Non-canonical Inflammasome-Mediated IL-1β Production by Primary Endometrial Epithelial and Stromal Fibroblast Cells Is NLRP3 and Caspase-4 Dependent

Inflammation of the postpartum uterus is a normal physiological event, crucial for tissue involution and repair. However, in the bovine, some cows fail to resolve this inflammation, resulting in endometritis, which compromises fertility. Here we hypothesize that inflammasome-mediated cleavage of the inflammatory cytokine IL-1β in the uterus is a key driver of pathological inflammation in endometritic cows. Endometrial tissue samples were obtained at 7 and 21 days post-partum (DPP) from cows that developed endometritis at 21 DPP and cows that remained healthy throughout involution. IL-1β was measured by qPCR, ELISA and immunohistochemistry. Seven DPP, endometrial IL-1β protein levels were significantly higher in animals that proceeded to develop endometritis at 21 DPP with production by the epithelium (both luminal and glandular), underlying stromal fibroblasts as well as infiltrating immune cells.

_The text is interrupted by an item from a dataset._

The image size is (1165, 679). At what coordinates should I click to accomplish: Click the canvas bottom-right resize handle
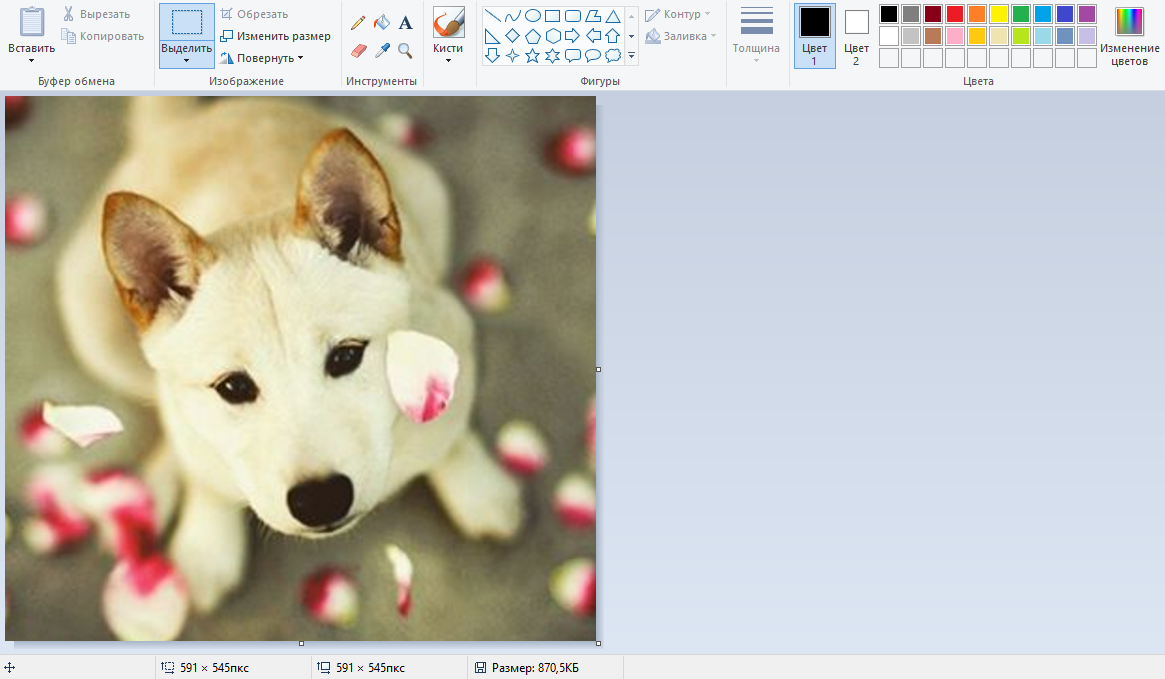(x=598, y=643)
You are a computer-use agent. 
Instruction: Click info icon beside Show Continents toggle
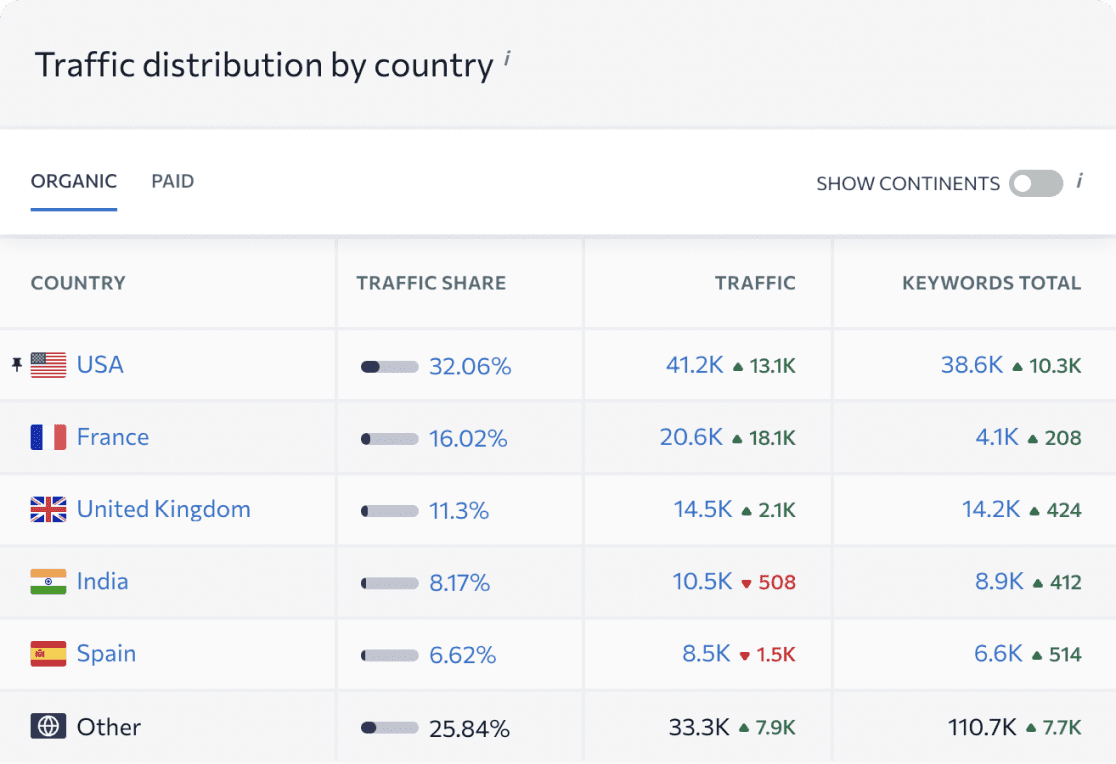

Stimulation of primary endometrial epithelial cells, stromal fibroblasts and PBMCs with LPS and the inflammasome activator nigericin induced high levels of IL-1β. Stromal fibroblast cells were particularly potent producers of IL-1β. Furthermore, basolateral LPS stimulation of polarized epithelial cells induced IL1B mRNA and a previously undescribed IL-1β protein isoform, with preferential protein secretion into the apical compartment. Key inflammasome components (NLRP3, NEK7, ASC and Gasdermin-D) were expressed by endometrial cells following stimulation. Endometrial cell stimulation in the presence of NLRP3 receptor (MCC950) and pan-caspase (Z-VAD-FMK) inhibitors blocked IL-1β production, demonstrating its dependence on the NLRP3 inflammasome and on caspase activity. Interestingly, in contrast to inflammasome pathways detected in other species, expression of caspase-4 but not caspase-1 was detected in bovine endometrial cells. Caspase-4 specific siRNA prevented IL-1β production, confirming that inflammasome activation in endometrial cells is caspase-4 but not caspase-1 dependent. This study has identified species- and tissue-specific differences in bovine endometrial cell inflammasome assembly. Identifying the mechanisms of inflammasome activation operating in the bovine has critical relevance for our understanding of inflammation and suggests new therapeutic targets for the resolution of inflammatory pathologies in the bovine and in particular for the prevention of bovine endometritis.